Health Diagnostics

Shengxi Chen of Arizona State University in the U.S. will design and prepare a fluorescent sCD4 protein that changes color when it binds to the HIV pg120 protein. By directly detecting a virus protein instead of antibodies or RNA, which take days to months to accumulate sufficiently to detect, HIV infection can be diagnosed immediately to help prevent the spread of the epidemic.

Christopher Vinnard of Drexel University in the U.S. proposes to develop a low-cost point-of-care urine test that can safely and accurately identify tuberculosis patients who poorly absorb anti-TB drugs. Testing patients for inadequate drug bioavailability could enable better drug dose optimization and decrease transmission rates.

Hossam Haick of Technion - Israel Institute of Technology in Israel is developing a sensing plaster that can be stuck on the chest to detect volatile biomarkers emitted through the skin for self-diagnosis of tuberculosis even at early stages. The presence of tuberculosis will be signaled by colored LEDs. In Phase I, they evaluated different materials and selected non-toxic nanomaterial-based sensors. They also performed a study of healthy people and tuberculosis patients and identified several candidate volatile compounds that could be detected by the sensors.

Lilian Waiboci of the Centers for Diseases Control and Prevention- Kenya will use new technology to screen respiratory specimens from hospitals in Kenya for 21 pathogens, bacteria and viruses that all cause lower respiratory tract illnesses. Data generated from these screens will allow for better tracking of circulating pathogens, inform more effective treatments, and potentially reduce the development of drug resistance.

Todd Coleman of the University of California, San Diego in the U.S. along with John Rogers of the University of Illinois will develop wireless tattoo-like electronics to continuously monitor vital signs of the pregnant mother and fetus. The devices have the potential to be inexpensively mass produced, which could advance epidemiological studies of preterm birth.

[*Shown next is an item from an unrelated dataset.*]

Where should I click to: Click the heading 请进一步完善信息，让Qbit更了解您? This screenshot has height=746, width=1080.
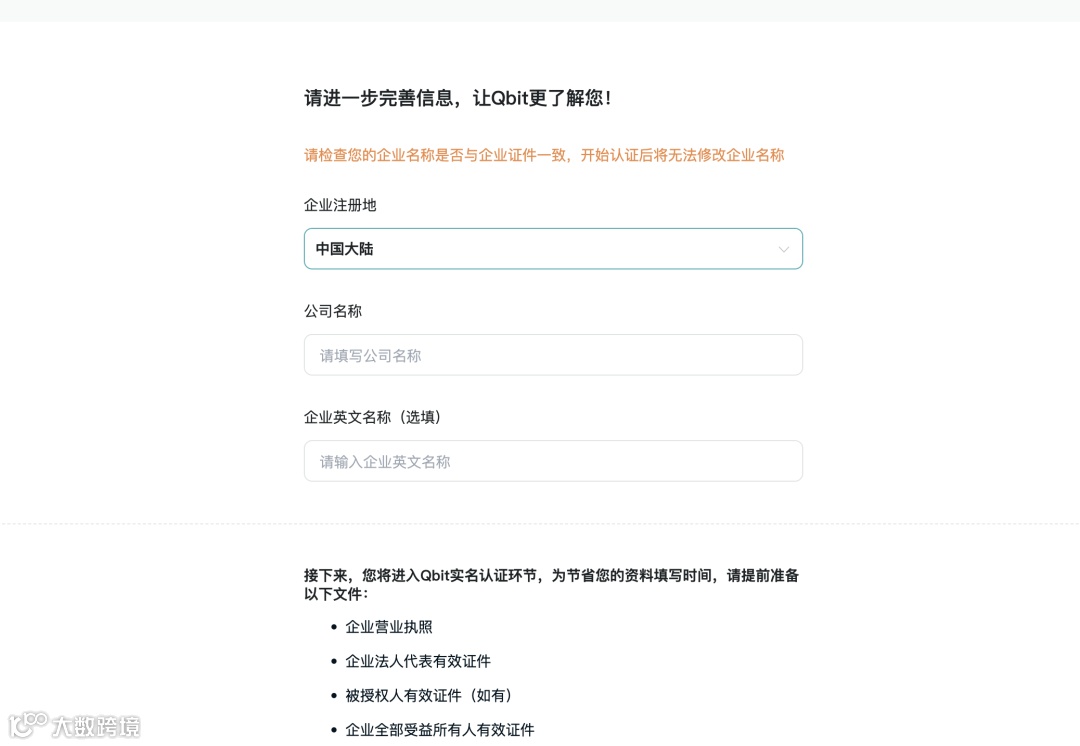coord(458,98)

Pingshan Wang of Clemson University in the U.S. will develop and test an electron paramagnetic resonance (EPR) sensor that uses radio-frequency interference to boost its sensitivity for the detection of malaria pigment in a single red or white blood cell. Such devices could allow for accurate and quantitative malaria diagnostics with blood or non-invasive finger-tip test systems.

Catherine Ronet and Mary-Anne Hartley of the University of Lausanne in Switzerland will target a naturally occurring RNA virus in Leishmania parasites (LRV) that not only aids parasite survival, but also causes a destructive inflammatory response in humans. They will develop and refine a LRV diagnostic device and formulate the virus as a vaccine candidate for the prevention and treatment of the leishmaniasis.

Chetan Patil of Temple University in the U.S. is adapting camera mobile phones for the simple and low cost measurement of bilirubin levels to identify jaundice in newborns by photographing the skin. Jaundice is a common disorder in newborns and can often be easily treated with sunlight. In developed countries, bilirubin measurements are standard-of-care, but in low resource settings, detection can be prohibitively expensive. If jaundice is not treated, it can lead to long-term disabilities.

Ian Matthews of Cardiff University in the United Kingdom proposes to develop a self-sampling micro-needle patch device for the collection of small volumes of blood. Micro-needles will be fabricated using Deep Reactive Ion Etching. The device will permit non-refrigerated transport of collected blood for subsequent assays for diagnosis of infectious disease.

Dr. Robert Gilman of A.B. PRISMA in Peru proposes to develop a rapid method of evaluating treatment response to tuberculosis and multidrug-resistant TB by measuring exhaled nitric oxide. Preliminary data has shown that patients with MDR-TB exhibit elevated levels of FeNO, and identifying these patients early can lead to alternative treatments to reduce transmission.